## SET TASK
Copy out the entries below word for word, leaving out the pictures.

## begin MATERIAL

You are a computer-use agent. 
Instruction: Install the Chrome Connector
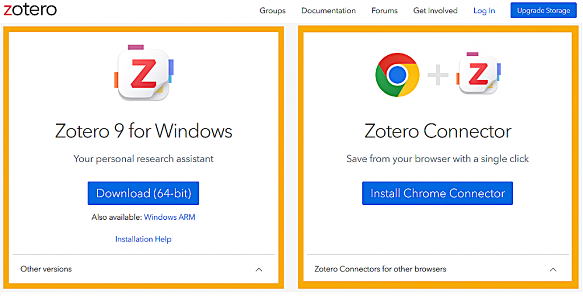click(438, 193)
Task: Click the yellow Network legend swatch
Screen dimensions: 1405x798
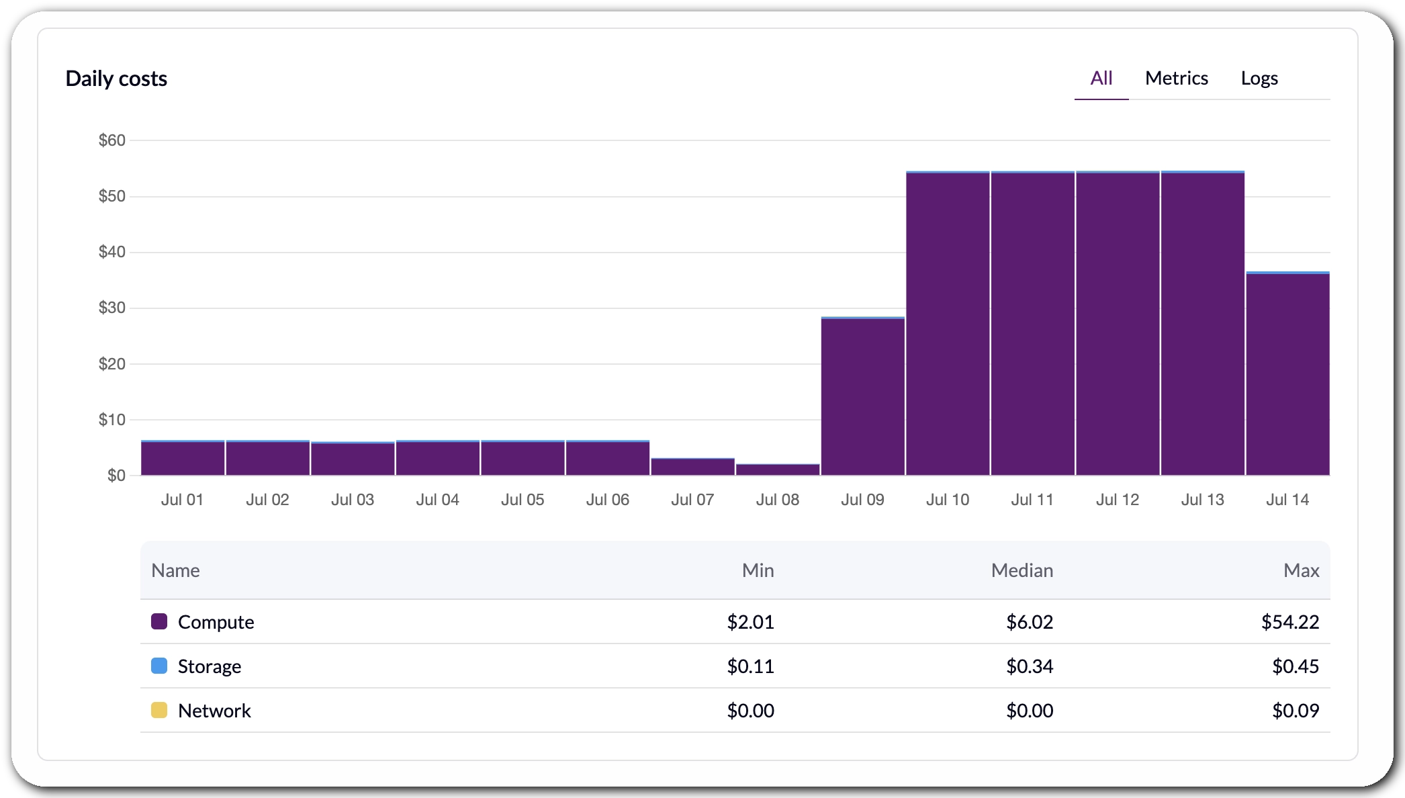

## end MATERIAL

## RESPONSE TO THIS TASK
You are a computer-use agent. 
Instruction: Install the Chrome Connector
click(438, 193)
Task: Click the yellow Network legend swatch
Screen dimensions: 1405x798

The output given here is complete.